Except they don’t. The second sentence is talking about relative levels, not absolute. Relative implies a shift (which is the word they use). A shift requires a change.
joan
May 24 2021 at 4:02am
It is a misuse of the word “shift” which economic means change over time, but here they are using the technical term as meaning change from what it would have been with a different policy
Jon Murphy
May 24 2021 at 8:58am
That doesn’t correct the error. Remember that we are starting at a given status quo of weak property rights. A differing policy regime would shift the curve to the right.
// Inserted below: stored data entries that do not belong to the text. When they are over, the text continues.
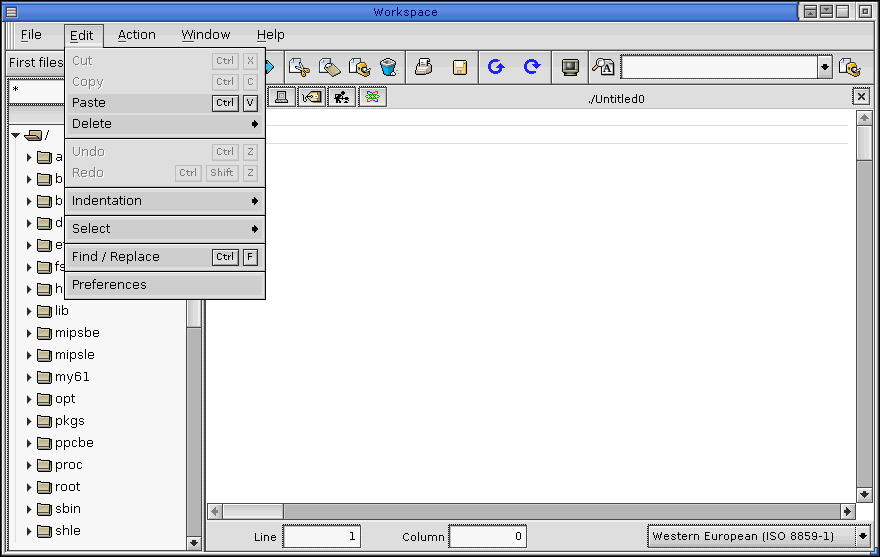
Task: Click the editor horizontal scrollbar right arrow
Action: [x=847, y=511]
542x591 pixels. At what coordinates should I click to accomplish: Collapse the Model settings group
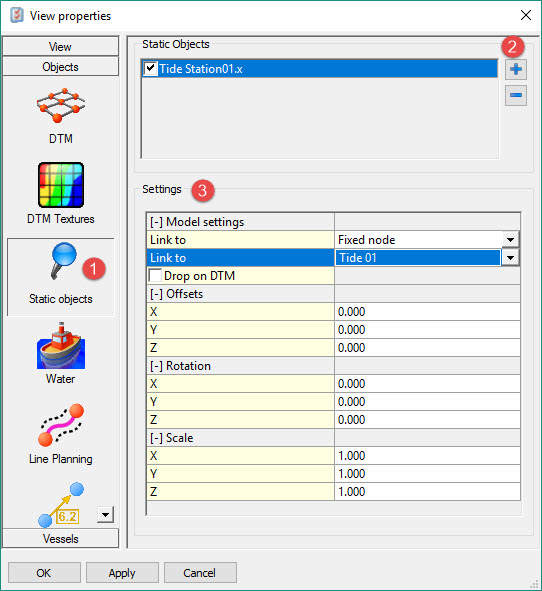[x=156, y=222]
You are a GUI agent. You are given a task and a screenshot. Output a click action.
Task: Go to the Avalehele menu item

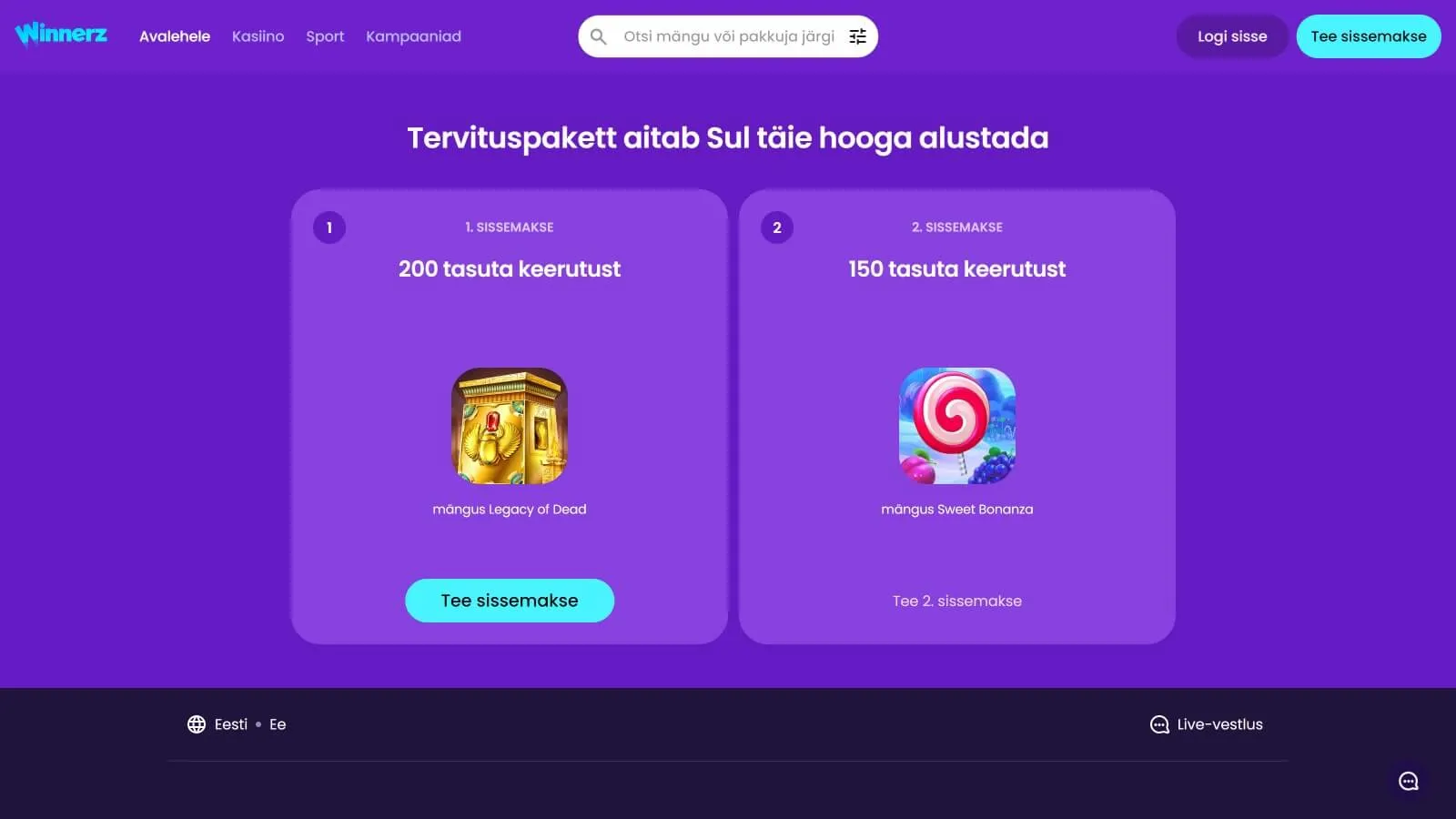coord(175,36)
It does not explain why the curve is where it currently is; one cannot claim that the curve shifted to the left. One can say the demand curve is more to the left than it would be without some other policy. That statement is accurate (though risks falling into the Nirvana Fallacy). But one cannot say a non-change in policy causes a leftward shift.
By way of example, it would be incorrect to say a newborn’s language skills regressed because they are young. They are born without language skills. Over time, their language skills improve. But they have not regressed.
Christian G. Warden
May 24 2021 at 10:07am
It sounds like time passing is the relevant change. My reading is that in period A investors buy property in sub-Saharan Africa in anticipation of property rights being made more secure by governments. In period B, with no change in policy, investors realize property rights are not being made more secure, and the demand for property, and therefore local currency, decreases.
Jon Murphy
May 24 2021 at 10:58am
Perhaps, but that would require us to import two assumptions that are not present in the initial example, namely that the governments promised to increase property rights and that people acted on that promise
TMC
May 24 2021 at 11:31am
My guess is sub-Saharan Africa has failed to secure the property rights of foreign investors compared to other countries. No change in the absolute value in sub-Sahara, but a relative change. And yes, it should have been communicated.
David Seltzer
May 24 2021 at 4:45pm
In order to learn to think like an economist, I’m putting myself through Economics boot camp. I’m learning that being grounded in fundamental theory helps understand the subtleties and nuances of those concepts. DH’s blog, particularly this one, others on Econlog and their commenters have already made this subject so much richer.